───── Data ─────

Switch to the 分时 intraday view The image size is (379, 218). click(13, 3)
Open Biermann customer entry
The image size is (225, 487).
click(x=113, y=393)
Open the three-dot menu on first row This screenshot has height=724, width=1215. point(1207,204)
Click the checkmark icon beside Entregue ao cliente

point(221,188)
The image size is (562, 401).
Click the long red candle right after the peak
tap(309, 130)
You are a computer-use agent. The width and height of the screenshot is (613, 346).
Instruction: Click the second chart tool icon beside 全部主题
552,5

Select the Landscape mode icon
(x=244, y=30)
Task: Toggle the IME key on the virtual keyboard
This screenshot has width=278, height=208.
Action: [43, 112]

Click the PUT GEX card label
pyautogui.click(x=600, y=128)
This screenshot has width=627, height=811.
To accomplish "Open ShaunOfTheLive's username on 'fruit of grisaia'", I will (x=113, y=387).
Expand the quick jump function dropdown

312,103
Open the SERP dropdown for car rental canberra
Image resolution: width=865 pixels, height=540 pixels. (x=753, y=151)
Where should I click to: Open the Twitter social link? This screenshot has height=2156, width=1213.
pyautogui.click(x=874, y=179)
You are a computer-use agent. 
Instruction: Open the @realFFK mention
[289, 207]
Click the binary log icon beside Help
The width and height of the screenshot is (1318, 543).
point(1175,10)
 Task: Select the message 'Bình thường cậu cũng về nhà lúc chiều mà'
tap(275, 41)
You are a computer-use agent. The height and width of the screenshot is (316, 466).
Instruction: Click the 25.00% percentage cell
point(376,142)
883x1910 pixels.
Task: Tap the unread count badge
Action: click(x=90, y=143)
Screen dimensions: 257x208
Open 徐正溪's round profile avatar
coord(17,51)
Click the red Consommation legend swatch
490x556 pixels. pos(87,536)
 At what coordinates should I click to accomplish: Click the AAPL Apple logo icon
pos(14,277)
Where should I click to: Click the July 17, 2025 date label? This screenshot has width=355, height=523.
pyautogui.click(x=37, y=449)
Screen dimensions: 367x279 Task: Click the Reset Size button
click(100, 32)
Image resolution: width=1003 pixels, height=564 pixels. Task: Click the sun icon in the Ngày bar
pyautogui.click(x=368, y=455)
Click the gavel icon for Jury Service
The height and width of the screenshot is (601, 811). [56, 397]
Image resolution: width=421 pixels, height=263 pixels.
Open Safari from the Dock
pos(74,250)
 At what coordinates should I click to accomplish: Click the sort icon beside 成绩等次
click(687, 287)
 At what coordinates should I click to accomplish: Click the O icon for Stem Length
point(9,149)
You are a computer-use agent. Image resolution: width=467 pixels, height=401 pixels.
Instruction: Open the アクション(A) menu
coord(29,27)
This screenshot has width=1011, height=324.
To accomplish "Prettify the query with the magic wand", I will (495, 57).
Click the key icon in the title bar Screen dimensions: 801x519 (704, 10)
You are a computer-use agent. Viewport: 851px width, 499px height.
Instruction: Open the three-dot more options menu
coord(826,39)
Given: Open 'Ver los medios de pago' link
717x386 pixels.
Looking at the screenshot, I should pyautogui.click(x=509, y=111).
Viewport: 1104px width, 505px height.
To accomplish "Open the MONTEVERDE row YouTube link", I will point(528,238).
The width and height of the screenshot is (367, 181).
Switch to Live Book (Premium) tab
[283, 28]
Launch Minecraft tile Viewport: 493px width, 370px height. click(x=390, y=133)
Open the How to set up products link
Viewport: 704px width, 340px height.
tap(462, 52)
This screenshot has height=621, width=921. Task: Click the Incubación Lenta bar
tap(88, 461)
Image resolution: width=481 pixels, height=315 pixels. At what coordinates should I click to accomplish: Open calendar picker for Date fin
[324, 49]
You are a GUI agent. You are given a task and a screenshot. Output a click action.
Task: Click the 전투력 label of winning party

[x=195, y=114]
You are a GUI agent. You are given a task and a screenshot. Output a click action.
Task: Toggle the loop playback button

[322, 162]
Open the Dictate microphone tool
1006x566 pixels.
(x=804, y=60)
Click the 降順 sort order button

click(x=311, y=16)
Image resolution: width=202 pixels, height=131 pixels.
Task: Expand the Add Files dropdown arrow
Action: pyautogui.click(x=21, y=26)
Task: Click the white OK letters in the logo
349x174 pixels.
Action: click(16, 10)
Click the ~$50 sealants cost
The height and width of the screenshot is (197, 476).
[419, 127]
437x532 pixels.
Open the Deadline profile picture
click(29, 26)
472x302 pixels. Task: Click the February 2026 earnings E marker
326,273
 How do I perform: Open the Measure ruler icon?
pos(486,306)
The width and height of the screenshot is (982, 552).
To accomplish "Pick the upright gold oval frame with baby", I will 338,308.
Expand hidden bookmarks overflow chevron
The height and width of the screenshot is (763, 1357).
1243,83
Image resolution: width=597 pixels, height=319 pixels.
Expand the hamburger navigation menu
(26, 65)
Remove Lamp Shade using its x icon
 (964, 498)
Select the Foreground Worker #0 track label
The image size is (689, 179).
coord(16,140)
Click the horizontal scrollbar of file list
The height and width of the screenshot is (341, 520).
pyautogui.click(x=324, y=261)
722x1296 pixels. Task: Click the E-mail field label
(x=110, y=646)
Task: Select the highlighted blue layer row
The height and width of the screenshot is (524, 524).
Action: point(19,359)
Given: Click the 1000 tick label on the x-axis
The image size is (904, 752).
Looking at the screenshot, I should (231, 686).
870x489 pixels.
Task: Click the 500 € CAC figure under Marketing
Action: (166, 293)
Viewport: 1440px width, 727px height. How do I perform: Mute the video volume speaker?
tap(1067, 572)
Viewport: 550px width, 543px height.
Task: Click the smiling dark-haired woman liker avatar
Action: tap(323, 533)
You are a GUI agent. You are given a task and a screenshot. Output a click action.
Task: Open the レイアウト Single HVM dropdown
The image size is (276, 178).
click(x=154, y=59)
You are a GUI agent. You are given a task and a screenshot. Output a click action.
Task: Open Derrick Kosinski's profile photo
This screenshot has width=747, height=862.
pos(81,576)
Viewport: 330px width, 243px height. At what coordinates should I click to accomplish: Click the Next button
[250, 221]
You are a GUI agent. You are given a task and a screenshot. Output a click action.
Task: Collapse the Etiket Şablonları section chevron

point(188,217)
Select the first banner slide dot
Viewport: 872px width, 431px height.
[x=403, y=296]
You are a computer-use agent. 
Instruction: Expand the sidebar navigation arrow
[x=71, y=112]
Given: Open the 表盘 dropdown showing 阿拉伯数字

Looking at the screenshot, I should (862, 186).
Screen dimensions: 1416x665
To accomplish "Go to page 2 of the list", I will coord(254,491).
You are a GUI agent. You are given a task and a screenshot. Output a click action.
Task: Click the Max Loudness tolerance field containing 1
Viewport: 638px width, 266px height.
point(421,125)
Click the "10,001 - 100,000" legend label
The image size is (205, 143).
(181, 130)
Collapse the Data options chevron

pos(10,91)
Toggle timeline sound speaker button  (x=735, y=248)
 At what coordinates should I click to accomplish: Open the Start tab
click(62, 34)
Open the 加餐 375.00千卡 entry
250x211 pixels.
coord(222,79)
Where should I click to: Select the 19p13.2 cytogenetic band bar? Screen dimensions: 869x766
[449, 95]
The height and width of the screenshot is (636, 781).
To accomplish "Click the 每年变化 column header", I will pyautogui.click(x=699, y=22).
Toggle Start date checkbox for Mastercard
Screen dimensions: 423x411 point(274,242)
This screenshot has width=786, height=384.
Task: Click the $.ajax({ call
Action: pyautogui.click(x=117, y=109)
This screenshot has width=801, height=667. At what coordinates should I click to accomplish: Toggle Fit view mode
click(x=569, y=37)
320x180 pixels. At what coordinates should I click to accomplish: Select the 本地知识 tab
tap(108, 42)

─────

• [Assigned task] Find the word "computer" in the entries above. Copy every line that has it.

• [Result]
You are a computer-use agent. The width and height of the screenshot is (613, 346).
You are a computer-use agent. 
You are a computer-use agent. The height and width of the screenshot is (316, 466).
You are a computer-use agent. Image resolution: width=467 pixels, height=401 pixels.
You are a computer-use agent. Viewport: 851px width, 499px height.
You are a computer-use agent. 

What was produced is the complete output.